Las ranas estaban cansadas de gobernarse a sí mismas. Tenían tanta libertad que les había hecho daño, y no hacían más que quedarse sentados croando de manera aburrida y deseando un gobierno que pudiera entretenerlos con la pompa y ostentación de la realeza, y gobernarlos de una manera que les hiciera saber estaban siendo gobernados. No un gobierno de leche y agua para ellos, declararon. Así que enviaron una petición a Júpiter pidiendo un rey.

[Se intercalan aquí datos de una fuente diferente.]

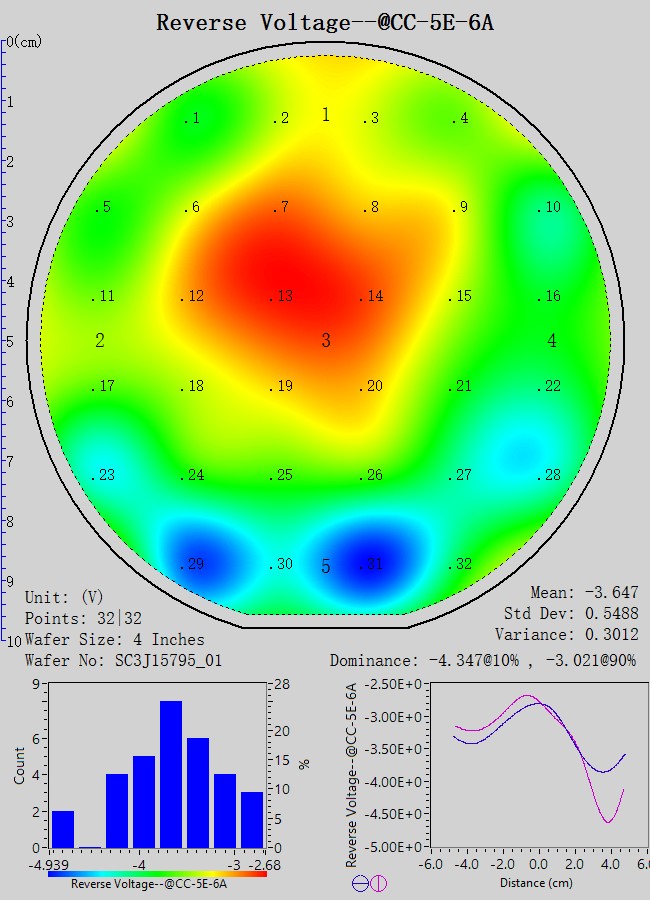The image size is (650, 900).
Task: Click the tallest histogram bar
Action: click(171, 774)
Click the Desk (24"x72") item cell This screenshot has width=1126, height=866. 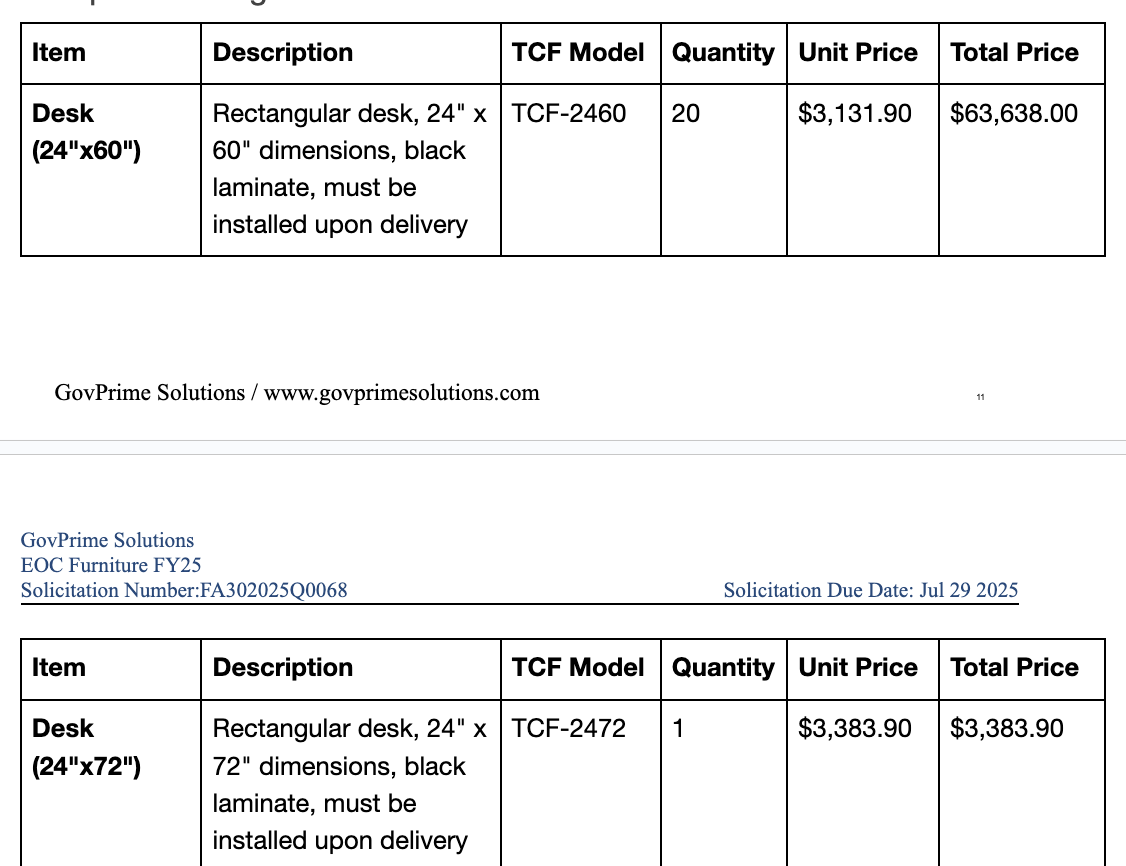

Júpiter vio lo simples y tontas criaturas que eran, pero para mantenerlos tranquilos y hacerles creer que tenían un rey, arrojó un gran tronco, que cayó al agua con gran estrépito. Las ranas se escondieron entre los juncos y la hierba, pensando que el nuevo rey era un gigante temible. Pero pronto descubrieron lo manso y pacífico que era el rey Tronco. En poco tiempo, las ranas más jóvenes lo estaban utilizando como plataforma de buceo, mientras que las ranas mayores lo convirtieron en un lugar de reunión, donde se quejaron en voz alta a Júpiter sobre el gobierno.
Para darles una lección a las ranas, el gobernante de los dioses ahora envió a una grulla para que fuera rey de la tierra de las ranas. La grulla demostró ser un tipo de rey muy diferente del viejo rey Tronco. Engulló a las pobres ranas a diestra y siniestra y pronto se dieron cuenta de lo tontas que habían sido.
Con triste croar le rogaron a Júpiter que se llevara al cruel tirano antes de que todos fueran destruidos.
«¡¿Cómo, ahora?!», exclamó Júpiter, «¿aún no están contentas?. Tienen lo que pidieron y sólo ustedes tienen la culpa de sus desgracias».